Drs. Zahrt and Crum recently set out to investigate this relationship in a larger sample, and their results are published this week in the journal Health Psychology.
They took data from three nationally representative samples of U.S. adults, with a total sample size of 61,141. These individuals were surveyed from 1990 to 2006, and mortality data were collected in 2011. The researchers had access to detailed medical records and information about disabilities, mental health, BMI, gender, age, education levels, and race.
Participants were given questionnaires that included a range of questions about fitness and activity levels. Information was collated about the types of activities they had recently taken part in, as well as their duration and intensity. For one phase of the data collection, participants wore an accelerometer that measured their actual levels of activity.
Importantly, the questionnaires gauged how physically active the individuals thought they were with the question, “Would you say that you are physically more active, less active, or about as active as other persons your age?” They also rated themselves on a general health scale from 1 (excellent) to 5 (poor).
As suspected, the participants’ perception of their own activity levels did not correspond to their actual activity levels, and the effect of this was nothing short of startling.
Individuals who thought they were less active than their peers were 71 percent more likely to die during the study follow-up period than those who believed that they were more active. This effect remained significant even after controlling for factors including their actual levels of exercise, chronic illness, and age.
“Most people know that not exercising enough is bad for your health. But, most people do not know that thinking you are not exercising enough can also harm your health.”
Octavia Zahrt, Ph.D.
The results are intriguing and beg the question of how this is possible. The current study cannot answer this question, but the authors put forward some theories.
One such theory is the placebo effect. Researchers know only too well that a tablet with no active ingredients can make a patient feel better (or worse, in a phenomenon known as the “nocebo effect”). The placebo effect is well studied and incredibly robust. Although the mechanisms behind it are still poorly understood, it could be playing a role here.
Another theory is that the feeling of doing worse than your peers and worrying about the negative health consequences might make an individual feel fearful, depressed, and stressed, which, in turn, could negatively impact health.

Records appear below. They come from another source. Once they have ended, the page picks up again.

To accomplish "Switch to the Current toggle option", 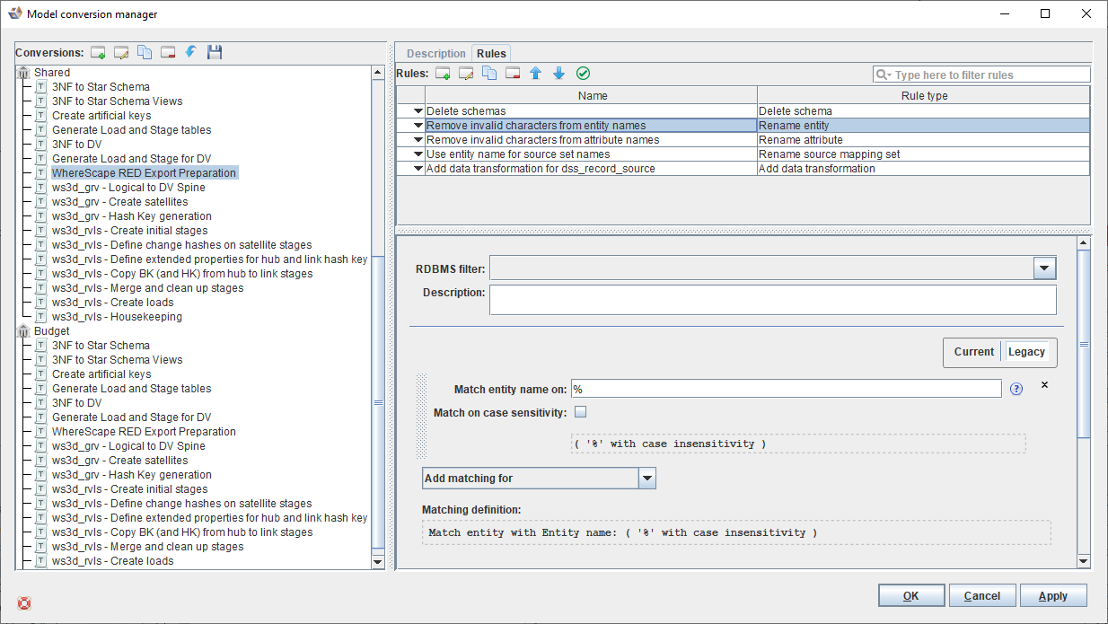I will click(973, 352).

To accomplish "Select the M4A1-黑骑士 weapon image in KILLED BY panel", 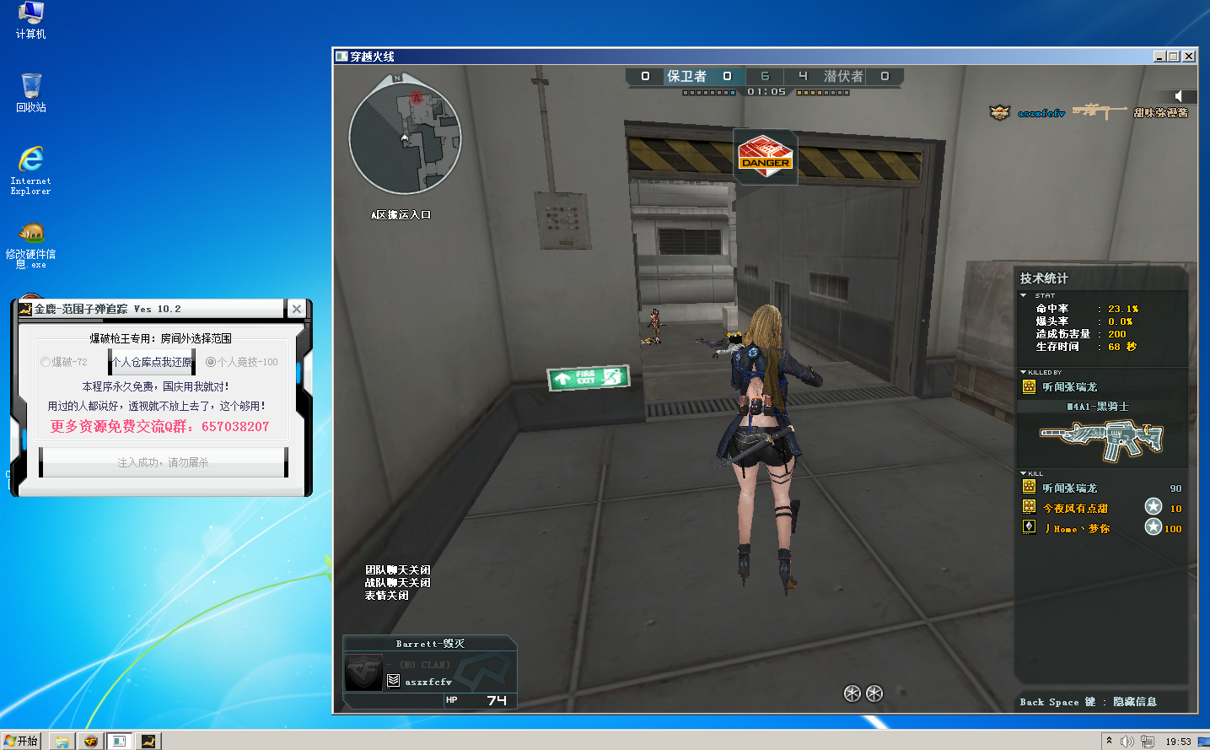I will [x=1103, y=439].
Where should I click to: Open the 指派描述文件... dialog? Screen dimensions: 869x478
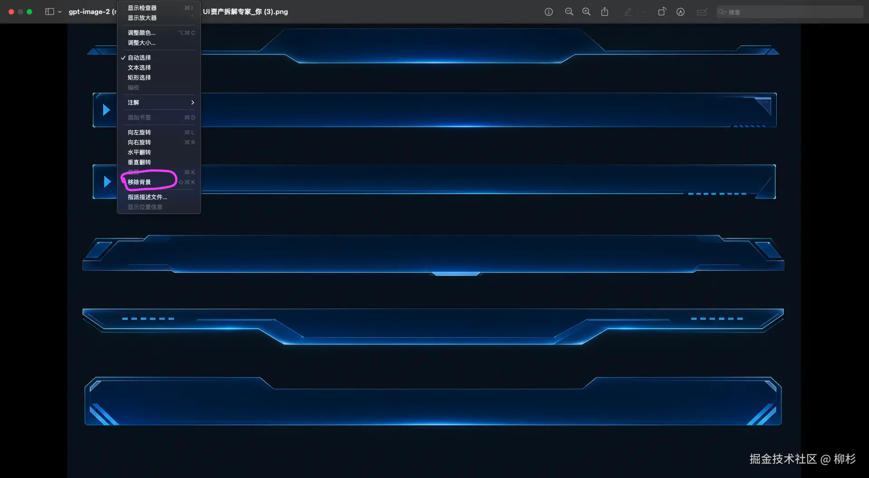pos(147,197)
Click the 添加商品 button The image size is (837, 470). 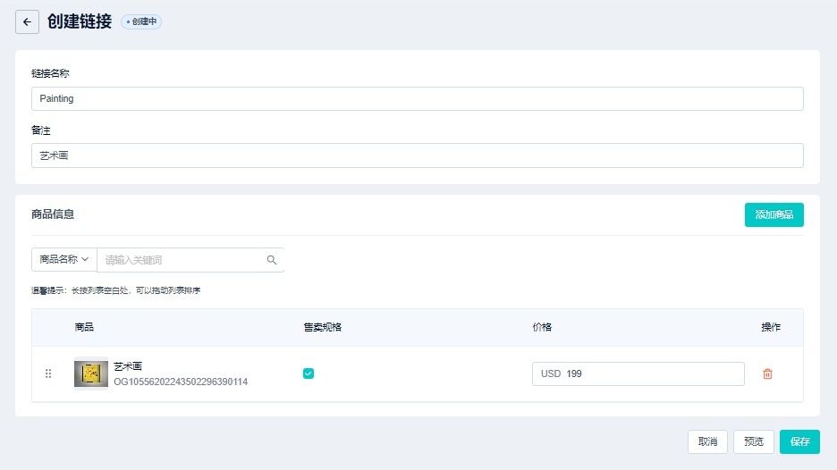[774, 214]
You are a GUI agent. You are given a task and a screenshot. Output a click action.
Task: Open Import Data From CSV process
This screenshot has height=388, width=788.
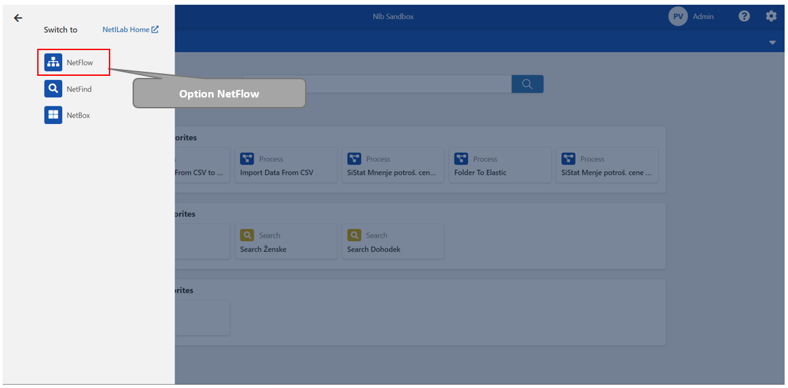tap(284, 166)
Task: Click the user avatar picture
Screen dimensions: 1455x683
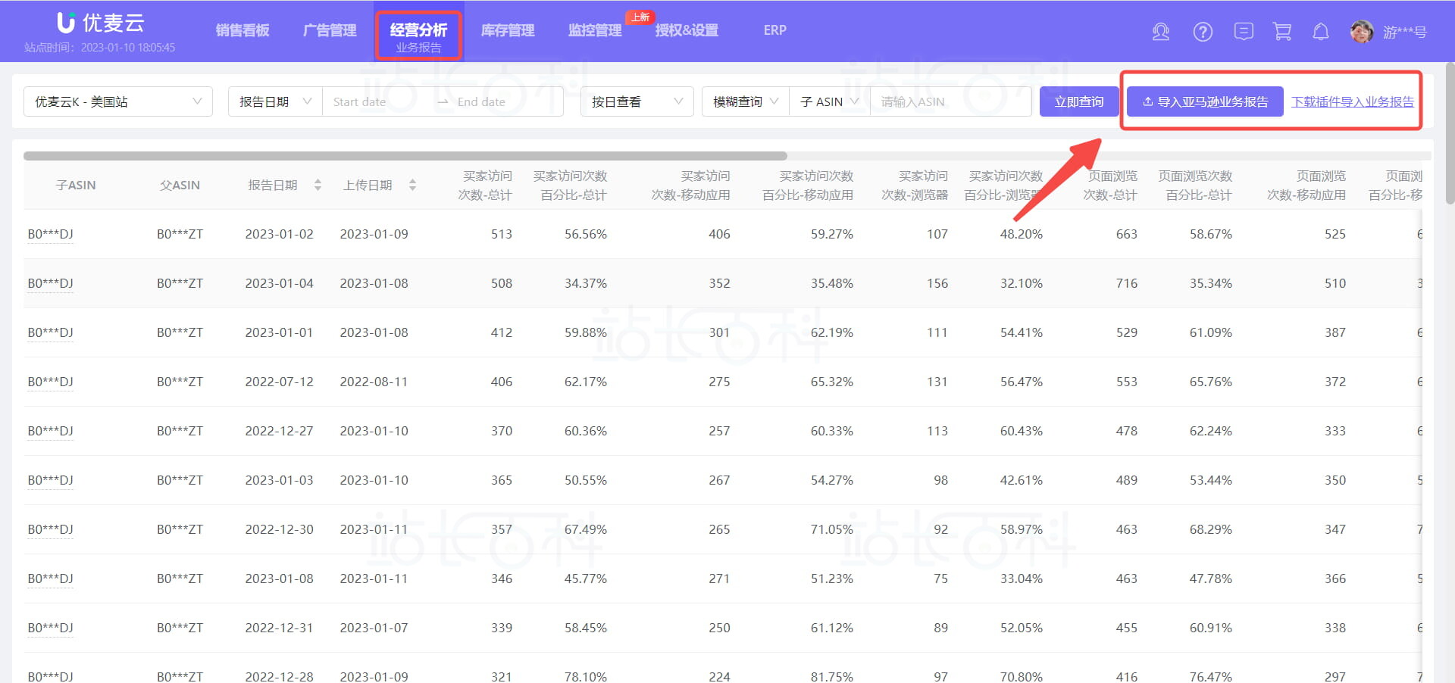Action: (1362, 32)
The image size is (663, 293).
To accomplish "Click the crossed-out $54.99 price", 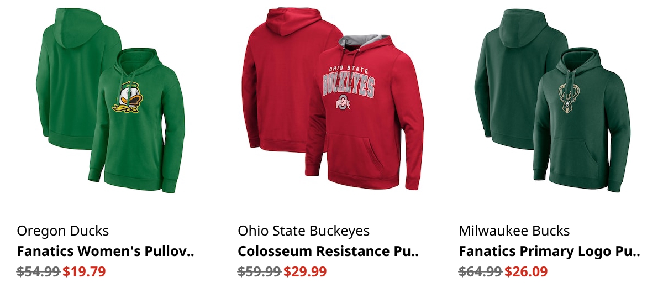I will (38, 272).
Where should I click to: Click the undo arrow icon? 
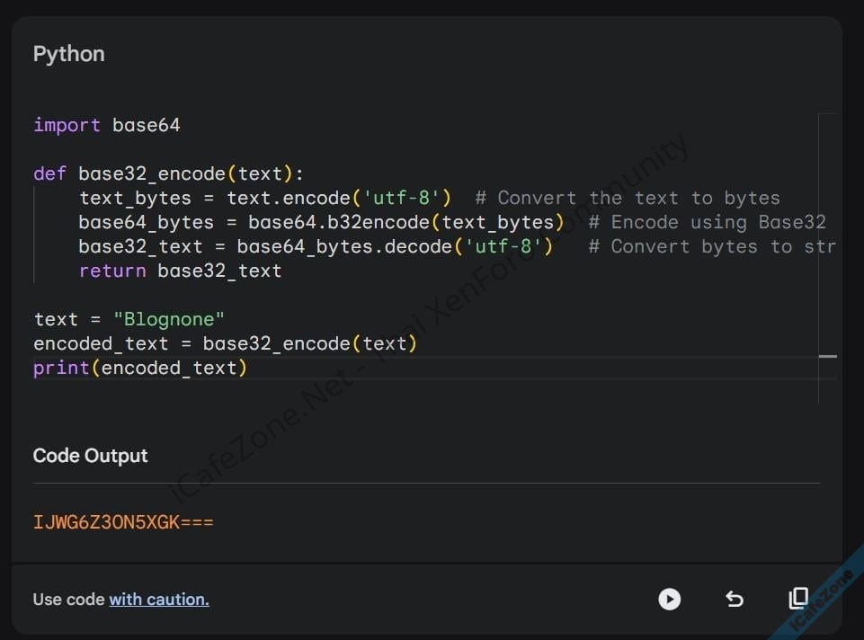[735, 599]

A third potential explanation is outlined by the authors of the study. They say, “A room attendant’s awareness that she is getting exercise at work might increase her self-efficacy and commitment to a healthy lifestyle, and motivate her to act on this “active” identity by making beds more energetically or exercising in her leisure time.”
Although more research is needed, the take home message is this: the key to living a long, healthy life is staying active, as well as believing that you are being active.